(TEXT EXCERPT):
++++++++
TODO / Known Issues:

* The AlterSubscription tablesync cleanup code still has problems [1]
[1] = https://www.postgresql.org/message-id/CAA4eK1JuwZF7FHM%2BEPjWdVh%3DXaz-7Eo-G0TByMjWeUU32Xue3w%40mail.gmail.com
---
 doc/src/sgml/catalogs.sgml                  |   1 +
 doc/src/sgml/logical-replication.sgml       |  17 +-
 doc/src/sgml/ref/drop_subscription.sgml     |   6 +-
 src/backend/commands/subscriptioncmds.c     | 454 ++++++++++++++++++++--------
 src/backend/replication/logical/tablesync.c | 259 +++++++++++++---
 src/backend/replication/logical/worker.c    |  18 +-
 src/include/catalog/pg_subscription_rel.h   |   2 +
 src/include/replication/slot.h              |   3 +
 8 files changed, 567 insertions(+), 193 deletions(-)

diff --git a/doc/src/sgml/catalogs.sgml b/doc/src/sgml/catalogs.sgml
index 3a22665..2e46a49 100644
--- a/doc/src/sgml/catalogs.sgml
+++ b/doc/src/sgml/catalogs.sgml
@@ -7651,6 +7651,7 @@ SCRAM-SHA-256$<replaceable>&lt;iteration count&gt;</replaceable>:<replaceable>&l
        State code:
        <literal>i</literal> = initialize,
        <literal>d</literal> = data is being copied,
+       <literal>f</literal> = finished table copy,
        <literal>s</literal> = synchronized,
        <literal>r</literal> = ready (normal replication)
       </para></entry>
diff --git a/doc/src/sgml/logical-replication.sgml b/doc/src/sgml/logical-replication.sgml
index a560ad6..20cdd57 100644
--- a/doc/src/sgml/logical-replication.sgml
+++ b/doc/src/sgml/logical-replication.sgml
@@ -248,7 +248,17 @@
 
    <para>
     As mentioned earlier, each (active) subscription receives changes from a
-    replication slot on the remote (publishing) side.  Normally, the remote
+    replication slot on the remote (publishing) side.
++++++++
(WORK TASK 1): Using the patch excerpt, mark each statement (a), (b) and (c) yes or no, and quote the words from the excerpt that decide it. (a) The patch changes eight files. (b) The new state code f stands for "data is being copied." (c) The AlterSubscription tablesync cleanup code has no known problems left.

Stored records:
++++++++
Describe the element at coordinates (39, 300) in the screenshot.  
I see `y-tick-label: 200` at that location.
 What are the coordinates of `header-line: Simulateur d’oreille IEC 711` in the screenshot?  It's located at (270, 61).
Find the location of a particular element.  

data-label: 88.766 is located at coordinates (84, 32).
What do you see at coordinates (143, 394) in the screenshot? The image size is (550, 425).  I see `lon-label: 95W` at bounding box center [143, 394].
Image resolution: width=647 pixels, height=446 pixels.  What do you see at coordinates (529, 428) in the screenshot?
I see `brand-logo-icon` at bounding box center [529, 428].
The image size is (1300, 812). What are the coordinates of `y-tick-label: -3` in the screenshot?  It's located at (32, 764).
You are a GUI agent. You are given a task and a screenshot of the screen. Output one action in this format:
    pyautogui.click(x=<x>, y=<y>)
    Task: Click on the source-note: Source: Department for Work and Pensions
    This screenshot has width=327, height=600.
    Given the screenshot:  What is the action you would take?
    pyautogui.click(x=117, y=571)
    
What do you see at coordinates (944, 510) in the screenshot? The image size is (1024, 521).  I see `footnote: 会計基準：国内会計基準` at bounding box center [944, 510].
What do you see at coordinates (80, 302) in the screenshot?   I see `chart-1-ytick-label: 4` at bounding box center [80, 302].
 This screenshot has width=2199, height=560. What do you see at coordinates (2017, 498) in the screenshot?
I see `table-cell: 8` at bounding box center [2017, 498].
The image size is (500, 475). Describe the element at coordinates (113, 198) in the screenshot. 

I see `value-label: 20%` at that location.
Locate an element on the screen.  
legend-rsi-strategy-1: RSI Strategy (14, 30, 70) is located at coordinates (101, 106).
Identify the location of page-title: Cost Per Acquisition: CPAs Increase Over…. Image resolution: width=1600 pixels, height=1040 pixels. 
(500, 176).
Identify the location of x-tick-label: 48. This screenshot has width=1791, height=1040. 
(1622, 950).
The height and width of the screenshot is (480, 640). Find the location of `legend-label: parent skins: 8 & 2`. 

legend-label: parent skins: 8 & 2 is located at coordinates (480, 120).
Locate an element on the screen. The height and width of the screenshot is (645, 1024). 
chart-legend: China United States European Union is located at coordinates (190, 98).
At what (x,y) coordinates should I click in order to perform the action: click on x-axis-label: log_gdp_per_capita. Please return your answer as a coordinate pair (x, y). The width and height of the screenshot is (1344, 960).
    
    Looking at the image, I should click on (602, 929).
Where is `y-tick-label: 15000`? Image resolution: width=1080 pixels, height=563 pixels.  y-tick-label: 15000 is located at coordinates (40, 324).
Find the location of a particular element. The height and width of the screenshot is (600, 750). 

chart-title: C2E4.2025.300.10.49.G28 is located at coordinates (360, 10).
++++++++
(WORK TASK 2): Filter the stored records down to the lines that contain the string "particular", and copy each of those lines. Case counts.

(RESPONSE 1):
(a) Yes: "8 files changed, 567 insertions(+), 193 deletions(-)"
(b) No: "<literal>f</literal> = finished table copy,"
(c) No: "The AlterSubscription tablesync cleanup code still has problems"

(RESPONSE 2):
Find the location of a particular element.  
Find the location of a particular element. The height and width of the screenshot is (600, 750). 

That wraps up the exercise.